▼
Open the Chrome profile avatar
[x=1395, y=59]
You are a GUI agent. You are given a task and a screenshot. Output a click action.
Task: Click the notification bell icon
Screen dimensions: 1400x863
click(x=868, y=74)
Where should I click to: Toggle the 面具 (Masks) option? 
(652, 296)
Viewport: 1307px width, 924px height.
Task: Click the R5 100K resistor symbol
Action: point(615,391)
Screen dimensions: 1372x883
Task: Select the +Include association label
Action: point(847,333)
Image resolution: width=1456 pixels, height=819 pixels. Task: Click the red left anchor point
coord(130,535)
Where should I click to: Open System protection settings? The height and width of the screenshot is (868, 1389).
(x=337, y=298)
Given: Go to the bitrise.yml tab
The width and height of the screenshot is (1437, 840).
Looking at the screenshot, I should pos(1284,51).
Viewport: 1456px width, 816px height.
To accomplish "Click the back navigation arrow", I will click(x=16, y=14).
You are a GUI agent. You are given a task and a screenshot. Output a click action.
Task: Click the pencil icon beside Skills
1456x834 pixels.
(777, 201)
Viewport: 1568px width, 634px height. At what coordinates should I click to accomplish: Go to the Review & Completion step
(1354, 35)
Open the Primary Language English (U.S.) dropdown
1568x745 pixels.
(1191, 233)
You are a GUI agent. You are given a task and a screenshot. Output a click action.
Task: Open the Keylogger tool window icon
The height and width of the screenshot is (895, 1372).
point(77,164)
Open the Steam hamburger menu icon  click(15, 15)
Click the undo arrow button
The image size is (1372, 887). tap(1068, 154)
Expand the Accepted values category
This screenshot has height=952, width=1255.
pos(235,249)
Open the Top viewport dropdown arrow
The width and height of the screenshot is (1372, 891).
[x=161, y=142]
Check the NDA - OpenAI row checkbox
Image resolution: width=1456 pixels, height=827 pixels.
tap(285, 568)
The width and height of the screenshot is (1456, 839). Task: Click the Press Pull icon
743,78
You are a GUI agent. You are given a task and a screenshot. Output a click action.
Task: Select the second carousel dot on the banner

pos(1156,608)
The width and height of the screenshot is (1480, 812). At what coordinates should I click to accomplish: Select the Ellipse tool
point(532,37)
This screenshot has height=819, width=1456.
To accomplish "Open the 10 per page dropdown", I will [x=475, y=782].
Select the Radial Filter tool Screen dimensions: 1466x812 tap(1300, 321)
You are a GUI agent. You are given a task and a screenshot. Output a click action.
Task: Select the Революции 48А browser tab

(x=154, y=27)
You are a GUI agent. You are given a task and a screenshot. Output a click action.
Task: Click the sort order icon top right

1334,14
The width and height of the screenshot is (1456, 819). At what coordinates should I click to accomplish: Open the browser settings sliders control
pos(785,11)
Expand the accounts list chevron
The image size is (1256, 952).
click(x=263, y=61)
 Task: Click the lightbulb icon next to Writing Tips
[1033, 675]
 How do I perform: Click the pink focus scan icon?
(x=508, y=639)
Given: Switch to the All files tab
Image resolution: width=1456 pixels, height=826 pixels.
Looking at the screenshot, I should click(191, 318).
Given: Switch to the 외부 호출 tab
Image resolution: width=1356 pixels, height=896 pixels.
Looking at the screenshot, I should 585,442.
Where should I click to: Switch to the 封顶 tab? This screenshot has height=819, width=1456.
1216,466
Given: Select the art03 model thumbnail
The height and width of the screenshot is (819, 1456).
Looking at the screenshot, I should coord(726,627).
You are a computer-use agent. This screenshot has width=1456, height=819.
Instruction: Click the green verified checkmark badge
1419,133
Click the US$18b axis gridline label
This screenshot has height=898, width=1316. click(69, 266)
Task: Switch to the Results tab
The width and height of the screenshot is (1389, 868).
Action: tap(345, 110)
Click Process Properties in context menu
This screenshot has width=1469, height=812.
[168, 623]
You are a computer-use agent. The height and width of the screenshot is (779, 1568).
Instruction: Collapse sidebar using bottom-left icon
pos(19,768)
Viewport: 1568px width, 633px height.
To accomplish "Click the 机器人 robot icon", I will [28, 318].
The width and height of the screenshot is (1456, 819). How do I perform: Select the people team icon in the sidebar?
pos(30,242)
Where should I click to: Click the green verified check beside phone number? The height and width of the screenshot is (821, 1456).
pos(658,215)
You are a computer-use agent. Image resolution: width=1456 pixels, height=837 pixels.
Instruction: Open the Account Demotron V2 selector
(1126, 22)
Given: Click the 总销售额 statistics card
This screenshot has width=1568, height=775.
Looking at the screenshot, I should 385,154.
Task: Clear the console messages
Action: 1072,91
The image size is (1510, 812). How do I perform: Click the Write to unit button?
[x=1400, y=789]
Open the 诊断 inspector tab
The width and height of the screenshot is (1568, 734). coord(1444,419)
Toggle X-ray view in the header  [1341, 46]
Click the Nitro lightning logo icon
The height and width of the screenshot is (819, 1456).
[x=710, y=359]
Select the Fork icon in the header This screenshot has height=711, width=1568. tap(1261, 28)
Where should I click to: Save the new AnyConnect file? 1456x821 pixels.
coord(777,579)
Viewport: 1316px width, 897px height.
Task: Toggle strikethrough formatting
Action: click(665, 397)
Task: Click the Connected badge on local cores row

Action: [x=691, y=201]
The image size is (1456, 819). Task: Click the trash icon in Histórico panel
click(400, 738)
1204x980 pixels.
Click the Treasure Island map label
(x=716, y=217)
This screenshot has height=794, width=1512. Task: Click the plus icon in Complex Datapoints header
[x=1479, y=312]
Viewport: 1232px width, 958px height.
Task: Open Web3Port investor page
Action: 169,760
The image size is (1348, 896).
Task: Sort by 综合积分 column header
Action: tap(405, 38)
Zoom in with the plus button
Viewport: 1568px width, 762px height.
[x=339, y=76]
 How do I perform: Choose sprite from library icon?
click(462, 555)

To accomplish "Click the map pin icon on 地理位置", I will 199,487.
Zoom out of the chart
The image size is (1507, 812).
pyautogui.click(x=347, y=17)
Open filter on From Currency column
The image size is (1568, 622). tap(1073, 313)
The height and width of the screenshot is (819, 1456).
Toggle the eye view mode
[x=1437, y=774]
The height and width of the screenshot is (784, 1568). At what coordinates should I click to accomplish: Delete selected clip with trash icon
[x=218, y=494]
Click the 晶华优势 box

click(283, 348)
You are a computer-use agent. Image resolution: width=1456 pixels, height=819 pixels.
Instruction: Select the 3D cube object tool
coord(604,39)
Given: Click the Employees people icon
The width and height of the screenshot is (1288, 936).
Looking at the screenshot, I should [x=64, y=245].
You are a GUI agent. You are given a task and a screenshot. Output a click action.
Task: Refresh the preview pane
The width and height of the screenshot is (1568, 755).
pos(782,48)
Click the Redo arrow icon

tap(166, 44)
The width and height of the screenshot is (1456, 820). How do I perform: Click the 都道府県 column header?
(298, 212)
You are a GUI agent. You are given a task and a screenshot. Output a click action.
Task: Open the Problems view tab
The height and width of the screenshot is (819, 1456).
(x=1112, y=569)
▲
--- What you should do ---
Determine how many lines of the material hold "computer", and respond with that number only.

--- Finished task ---
4